Normally, a value is marked as deleted without creating a new version of it.
However, link values must be treated as a special case. Before a ``LinkValue`` can be
marked as deleted, its reference count must be decremented to 0. Therefore, a
new version of the ``LinkValue`` is made, with a reference count of 0, and it
is this new version that is marked as deleted.
Since it is necessary to be able to find out when a resource was deleted, it
is not possible to undelete a resource. Moreover, to simplify the checking
of cardinality constraints, and for consistency with resources, it is not possible
to undelete a value, and no new versions of a deleted value can be made.
Instead, if desired, a new resource or value can be created by copying data from a
deleted resource or value.
.. _triplestore-linking-reqs:
Linking
^^^^^^^
Knora API v1 treats a link between two resources as a value, but in RDF, links must be treated
differently to other types of values. Knora needs to maintain information about the link,
including permissions and a version history. Since the link does not have a unique IRI of its own, Knora
uses RDF reifications_ for this purpose. Each link between two resources has exactly one (non-deleted)
``knora-base:LinkValue``. The resource itself has a predicate that points to the ``LinkValue``, using a
naming convention in which the word ``Value`` is appended to the name of the link predicate to produce
the link value predicate. For example, if a resource representing a book has a predicate called
``hasAuthor`` that points to another resource, it must also have a predicate called ``hasAuthorValue``
that points to the ``LinkValue`` in which information about the link is stored. To find a particular
``LinkValue``, one can query it either by using its IRI (if known), or by using its ``rdf:subject``,
``rdf:predicate``, and ``rdf:object`` (and excluding link values that are marked as deleted).
Like other values, link values are versioned. The link value predicate always points from
the resource to the current version of the link value, and previous versions are available only via
the current version's ``knora-base:previousValue`` predicate. Deleting a link means deleting the triple
that links the two resources, and making a new version of the link value, marked with
``knora-base:isDeleted``. A triple then points from the resource to this new, deleted version
(using the link value property).
The API allows a link to be 'changed' so that it points to a different target resource. This is
implemented as follows: the existing triple connecting the two resources is removed, and a new triple
is added using the same link property and pointing to the new target resource. A new version of the
old link's ``LinkValue`` is made, marked with ``knora-base:isDeleted``. A new ``LinkValue`` is made
for the new link. The new ``LinkValue`` has no connection to the old one.
When a resource contains ``knora-base:TextValue`` with Standoff markup that includes a reference
to another resource, this reference is materialised as a direct link between the two resources, to
make it easier to query. A special link property, ``knora-base:hasStandoffLinkTo``, is used for this
purpose. The corresponding link value property, ``knora-base:hasStandoffLinkToValue``, points to a
``LinkValue``. This ``LinkValue`` contains a reference count, indicated by
``knora-base:valueHasRefCount``, that represents the number of text values in the containing resource
that include one or more Standoff references to the specified target resource. Each time this number
changes, a new version of this ``LinkValue`` is made. When the reference count reaches zero, the triple
with ``knora-base:hasStandoffLinkTo`` is removed, and a new version of the ``LinkValue`` is made and
marked with ``knora-base:isDeleted``. If the same resource reference later appears again in a text value,
a new triple is added using ``knora-base:hasStandoffLinkTo``, and a new ``LinkValue`` is made, with
no connection to the old one.
For consistency, every ``LinkValue`` contains a reference count. If the link property is not
``knora-base:hasStandoffLinkTo``, the reference count will always be either 1 (if the link exists)
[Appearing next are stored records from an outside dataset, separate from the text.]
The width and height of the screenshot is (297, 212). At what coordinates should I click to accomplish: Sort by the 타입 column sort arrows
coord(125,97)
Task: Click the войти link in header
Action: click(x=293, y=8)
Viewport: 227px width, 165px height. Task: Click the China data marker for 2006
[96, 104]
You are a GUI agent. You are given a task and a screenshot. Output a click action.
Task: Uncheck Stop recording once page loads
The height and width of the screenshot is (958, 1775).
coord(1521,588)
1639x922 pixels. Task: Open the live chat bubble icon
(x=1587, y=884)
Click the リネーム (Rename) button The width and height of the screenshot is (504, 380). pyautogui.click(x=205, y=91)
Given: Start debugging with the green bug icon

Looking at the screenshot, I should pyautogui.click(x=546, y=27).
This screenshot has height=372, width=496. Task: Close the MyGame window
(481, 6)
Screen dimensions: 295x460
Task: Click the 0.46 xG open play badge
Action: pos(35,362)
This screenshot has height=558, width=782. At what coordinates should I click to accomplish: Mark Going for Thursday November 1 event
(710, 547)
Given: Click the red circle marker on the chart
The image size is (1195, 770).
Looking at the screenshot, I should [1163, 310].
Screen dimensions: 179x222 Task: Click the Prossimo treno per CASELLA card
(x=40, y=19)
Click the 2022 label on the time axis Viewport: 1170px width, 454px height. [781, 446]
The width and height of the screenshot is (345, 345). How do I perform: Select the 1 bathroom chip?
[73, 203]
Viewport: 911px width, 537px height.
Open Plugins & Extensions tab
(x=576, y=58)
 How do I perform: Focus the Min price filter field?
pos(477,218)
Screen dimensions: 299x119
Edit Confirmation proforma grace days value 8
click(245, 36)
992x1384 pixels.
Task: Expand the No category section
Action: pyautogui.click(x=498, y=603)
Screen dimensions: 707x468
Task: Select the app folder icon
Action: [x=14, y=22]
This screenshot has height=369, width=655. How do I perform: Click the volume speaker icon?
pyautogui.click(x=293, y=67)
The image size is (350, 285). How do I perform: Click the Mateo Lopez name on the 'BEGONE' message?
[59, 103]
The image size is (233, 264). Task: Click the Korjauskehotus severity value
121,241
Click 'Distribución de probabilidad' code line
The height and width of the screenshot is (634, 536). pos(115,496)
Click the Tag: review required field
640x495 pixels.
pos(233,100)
or 0 (if it has been deleted, in which case the link value will also be marked with
``knora-base:isDeleted``).
When a ``LinkValue`` is created for a standoff resource reference, it is given the same permissions
as the text value containing the reference.
Design
------
Responsibilities of Responders
^^^^^^^^^^^^^^^^^^^^^^^^^^^^^^
``ResourcesResponderV1`` has sole responsibility for generating SPARQL to
create and updating resources, and ``ValuesResponderV1`` has sole
responsibility for generating SPARQL to create and update values. When a new
resource is created with its values, ``ValuesResponderV1`` generates SPARQL
statements that can be included in the ``WHERE`` and ``INSERT`` clauses of a
SPARQL update to create the values, and ``ResourcesResponderV1`` adds these
statements to the SPARQL update that creates the resource. This ensures that
the resource and its values are created in a single SPARQL update operation,
and hence in a single triplestore transaction.
Application-level Locking
^^^^^^^^^^^^^^^^^^^^^^^^^
The 'read committed' isolation level cannot prevent a scenario where two users
want to add the same data at the same time. It is possible that both requests
would do pre-update checks and simultaneously find that it is OK to add the
data, and that both updates would then succeed, inserting redundant data and
possibly violating ontology constraints. Therefore, Knora uses short-lived,
application-level write locks on resources, to ensure that only one request at
a time can update a given resource. Before each update, the application
acquires a resource lock. It then does the pre-update checks and the update,
then releases the lock. The lock implementation (in ``ResourceLocker``)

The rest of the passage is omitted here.